LEED certification is a perfect example of what’s wrong with the new “green” economy. High-priced consultants and certification processes, an over-reliance on gadgets, a lack of real measurable effectiveness and a near-total lack of insight into the more fundamental problems of building design (such as window placement and building axis). Like hybrid cars, industrial organic farms or other fantasies of “green capitalism”, it amounts to a whole lot of fanfare and band-aid solutions on basic processes which simply are not sustainable. So what if a Burlington Wal-Mart has geothermal heating, like the new one in Burlington, or its asphalt surface parking lot uses LED-lights? It’s still a Wal-Mart, it still imports mountains of petrochemical-based plastic crap made in sweatshops on the other side of the globe?

LEED Certification is unbelievably expensive and adds significantly to the cost of a new building. The application fees alone can reach over $20 000, and the cost of certification itself can range over $100 000. And while the USGBC (LEEDs creators’, a developent/construction industry-run group) claims they are 25-30% more efficient than comparable buildings, such claims are based on fudged numbers. As Henry Gilford points out, they made no measurements for about a decades, and base theirs only on voluntary contributions from building owners. They then compare the numbers to all buildings in the US, rather than new buildings/renovations installed in the last decade, and compare the median of LEEDs energy use values (a much more moderate “average” measurement) to the mean energy use of others (influenced far more by the extremes, since one building which uses 1000 btu/square foot/year will throw off the mean more than six buildings which use 3btu/square foot/year).
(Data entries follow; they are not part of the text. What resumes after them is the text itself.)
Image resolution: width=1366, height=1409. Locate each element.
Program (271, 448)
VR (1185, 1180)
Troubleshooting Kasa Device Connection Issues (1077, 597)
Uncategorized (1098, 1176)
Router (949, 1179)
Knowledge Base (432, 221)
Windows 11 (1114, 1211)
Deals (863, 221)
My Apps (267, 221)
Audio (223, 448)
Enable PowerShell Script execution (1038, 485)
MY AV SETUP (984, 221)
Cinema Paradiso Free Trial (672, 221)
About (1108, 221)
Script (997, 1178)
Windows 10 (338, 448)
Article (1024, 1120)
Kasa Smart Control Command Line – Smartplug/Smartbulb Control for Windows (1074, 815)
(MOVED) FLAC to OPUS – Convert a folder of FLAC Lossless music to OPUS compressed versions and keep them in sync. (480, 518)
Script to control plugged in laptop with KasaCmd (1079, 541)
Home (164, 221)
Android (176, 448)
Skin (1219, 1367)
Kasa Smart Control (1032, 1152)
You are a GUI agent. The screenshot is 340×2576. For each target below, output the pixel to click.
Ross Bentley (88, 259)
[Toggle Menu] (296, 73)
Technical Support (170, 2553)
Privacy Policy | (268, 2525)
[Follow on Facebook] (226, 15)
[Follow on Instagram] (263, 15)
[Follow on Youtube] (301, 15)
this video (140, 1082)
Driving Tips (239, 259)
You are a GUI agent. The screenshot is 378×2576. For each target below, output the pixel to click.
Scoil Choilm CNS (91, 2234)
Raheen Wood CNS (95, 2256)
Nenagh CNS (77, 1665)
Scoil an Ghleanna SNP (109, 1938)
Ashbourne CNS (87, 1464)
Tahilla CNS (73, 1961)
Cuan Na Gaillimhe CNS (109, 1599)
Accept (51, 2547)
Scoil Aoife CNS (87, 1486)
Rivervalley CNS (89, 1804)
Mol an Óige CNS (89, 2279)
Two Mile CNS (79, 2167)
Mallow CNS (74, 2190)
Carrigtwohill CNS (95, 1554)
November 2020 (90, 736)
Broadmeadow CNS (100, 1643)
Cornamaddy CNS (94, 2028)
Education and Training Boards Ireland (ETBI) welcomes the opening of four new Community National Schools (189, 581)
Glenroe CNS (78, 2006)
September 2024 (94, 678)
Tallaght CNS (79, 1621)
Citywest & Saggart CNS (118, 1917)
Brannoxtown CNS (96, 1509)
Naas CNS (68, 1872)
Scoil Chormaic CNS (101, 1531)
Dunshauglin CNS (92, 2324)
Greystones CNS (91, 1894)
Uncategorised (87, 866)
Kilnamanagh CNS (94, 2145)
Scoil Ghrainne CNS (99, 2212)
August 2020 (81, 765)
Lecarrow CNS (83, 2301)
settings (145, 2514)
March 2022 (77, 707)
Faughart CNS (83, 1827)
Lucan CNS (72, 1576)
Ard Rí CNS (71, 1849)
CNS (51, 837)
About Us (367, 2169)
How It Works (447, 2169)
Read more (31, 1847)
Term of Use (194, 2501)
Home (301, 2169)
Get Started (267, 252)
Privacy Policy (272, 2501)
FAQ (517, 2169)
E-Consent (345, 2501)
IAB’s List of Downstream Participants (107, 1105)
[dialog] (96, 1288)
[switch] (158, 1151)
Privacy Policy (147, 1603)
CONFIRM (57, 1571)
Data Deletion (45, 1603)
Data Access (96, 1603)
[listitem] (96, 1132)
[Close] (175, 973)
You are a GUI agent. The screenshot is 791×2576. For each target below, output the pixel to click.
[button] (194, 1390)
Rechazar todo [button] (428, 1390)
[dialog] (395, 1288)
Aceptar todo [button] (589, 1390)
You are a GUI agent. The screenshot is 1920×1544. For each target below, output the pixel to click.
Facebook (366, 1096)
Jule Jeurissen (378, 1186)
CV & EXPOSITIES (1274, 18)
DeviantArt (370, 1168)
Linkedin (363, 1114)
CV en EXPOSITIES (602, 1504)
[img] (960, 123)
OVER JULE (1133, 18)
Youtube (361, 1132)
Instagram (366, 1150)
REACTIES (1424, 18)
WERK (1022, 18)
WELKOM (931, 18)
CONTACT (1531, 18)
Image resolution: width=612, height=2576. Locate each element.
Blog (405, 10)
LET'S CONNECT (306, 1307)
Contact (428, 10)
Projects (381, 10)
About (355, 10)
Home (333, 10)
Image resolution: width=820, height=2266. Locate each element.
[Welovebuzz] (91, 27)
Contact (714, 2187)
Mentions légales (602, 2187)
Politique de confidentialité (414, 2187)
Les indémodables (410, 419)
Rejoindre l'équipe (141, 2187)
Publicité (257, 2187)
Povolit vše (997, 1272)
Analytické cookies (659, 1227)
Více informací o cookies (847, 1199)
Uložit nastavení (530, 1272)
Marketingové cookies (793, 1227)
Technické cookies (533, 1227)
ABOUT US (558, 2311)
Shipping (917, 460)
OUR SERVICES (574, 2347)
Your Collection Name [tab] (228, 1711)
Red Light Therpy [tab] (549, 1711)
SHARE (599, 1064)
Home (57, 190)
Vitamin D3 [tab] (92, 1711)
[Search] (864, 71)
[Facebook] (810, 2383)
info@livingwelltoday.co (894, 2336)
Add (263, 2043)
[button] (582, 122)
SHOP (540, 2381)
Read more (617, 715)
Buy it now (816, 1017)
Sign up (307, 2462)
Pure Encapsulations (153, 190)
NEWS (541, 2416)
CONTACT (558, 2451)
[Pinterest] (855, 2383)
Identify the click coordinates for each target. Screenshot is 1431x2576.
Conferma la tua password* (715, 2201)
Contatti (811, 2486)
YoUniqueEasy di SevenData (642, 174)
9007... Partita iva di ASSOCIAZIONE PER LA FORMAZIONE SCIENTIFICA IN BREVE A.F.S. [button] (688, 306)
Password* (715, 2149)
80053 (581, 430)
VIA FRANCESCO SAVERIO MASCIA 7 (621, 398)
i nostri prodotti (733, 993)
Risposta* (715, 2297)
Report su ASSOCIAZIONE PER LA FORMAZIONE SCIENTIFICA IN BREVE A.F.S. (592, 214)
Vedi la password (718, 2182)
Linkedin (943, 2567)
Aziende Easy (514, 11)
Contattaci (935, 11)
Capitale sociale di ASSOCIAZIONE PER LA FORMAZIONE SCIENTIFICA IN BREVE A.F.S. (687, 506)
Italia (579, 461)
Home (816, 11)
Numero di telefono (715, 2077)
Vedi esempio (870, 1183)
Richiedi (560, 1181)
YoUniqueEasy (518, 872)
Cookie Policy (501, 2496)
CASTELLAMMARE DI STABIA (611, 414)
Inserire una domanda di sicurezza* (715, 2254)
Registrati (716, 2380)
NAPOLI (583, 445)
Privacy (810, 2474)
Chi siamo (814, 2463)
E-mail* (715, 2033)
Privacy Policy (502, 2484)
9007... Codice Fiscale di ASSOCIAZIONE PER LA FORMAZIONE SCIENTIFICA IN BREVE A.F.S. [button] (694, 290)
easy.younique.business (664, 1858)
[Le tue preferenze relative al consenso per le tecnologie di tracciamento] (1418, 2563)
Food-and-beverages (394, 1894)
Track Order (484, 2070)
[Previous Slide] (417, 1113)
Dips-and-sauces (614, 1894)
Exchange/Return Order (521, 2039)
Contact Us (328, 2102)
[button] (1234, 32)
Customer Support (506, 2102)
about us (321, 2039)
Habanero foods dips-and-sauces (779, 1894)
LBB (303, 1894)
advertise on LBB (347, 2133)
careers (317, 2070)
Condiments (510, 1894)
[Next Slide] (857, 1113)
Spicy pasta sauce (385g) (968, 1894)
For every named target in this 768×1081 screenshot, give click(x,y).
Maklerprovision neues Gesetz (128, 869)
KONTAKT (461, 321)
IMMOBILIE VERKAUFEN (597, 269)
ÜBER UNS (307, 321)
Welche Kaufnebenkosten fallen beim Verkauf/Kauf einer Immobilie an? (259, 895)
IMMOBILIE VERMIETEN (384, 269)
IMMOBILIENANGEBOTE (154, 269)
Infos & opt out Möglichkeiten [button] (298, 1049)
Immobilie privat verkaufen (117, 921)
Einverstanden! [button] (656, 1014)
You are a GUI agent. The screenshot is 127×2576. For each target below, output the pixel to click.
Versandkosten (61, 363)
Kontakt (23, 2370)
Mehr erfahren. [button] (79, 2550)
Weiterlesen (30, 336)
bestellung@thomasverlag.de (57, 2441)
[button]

When Gilford compares LEEDs numbers with the actual median energy use of all new US buildings built/renovated in the same time period, they actually use 29% more energy. So why spend six-figure sums or more?

So that the construction and development industry can find jobs for LEEDs-certified white-collar professionals and bureaucrats such as architects and engineers, as well as create a market for many high tech (high cost) “green” gadgets to bump up the price of new buildings. This means the cost of buildings goes up, which will of course be passed on to the end consumer (us – the mortgagee, renter or customer), and gets multiplied more times over through the financial instruments of the development industry (mortgages, property speculation, investment etc). The press gets to report on how the horrendous environmental problems we face are being tackled by our leaders, the experts, and everything will be ok, when really it’s getting worse.

LEED ratings give little or no points for the building’s actual energy preformance, quality of construction (drafts, etc), building procedures (turning off lights etc) or a whole host of simple, low-tech energy-saving measures like the building’s alignment with the sun. The system favors new construction over preserving old buildings, making it a threat to heritage buildings (many of which are far “greener” than their replacements, and construction uses a LOT of energy). Worst of all, LEED generates fanfare for “green” gas stations, corporate headquarters and suburban mega-mansions ignoring, allowing some of society’s worst polluters to pat each other on the back for being “a part of the solution”.

Green building is not hard. It doesn’t require costly professional “experts”. You don’t have to spend thousands of dollars on space-age technologies, and it sure as hell doesn’t have to be newsworthy, just because you threw up a couple of solar panels. If it’s ever going to catch on it has to be the opposite – simple, cheap and accessible.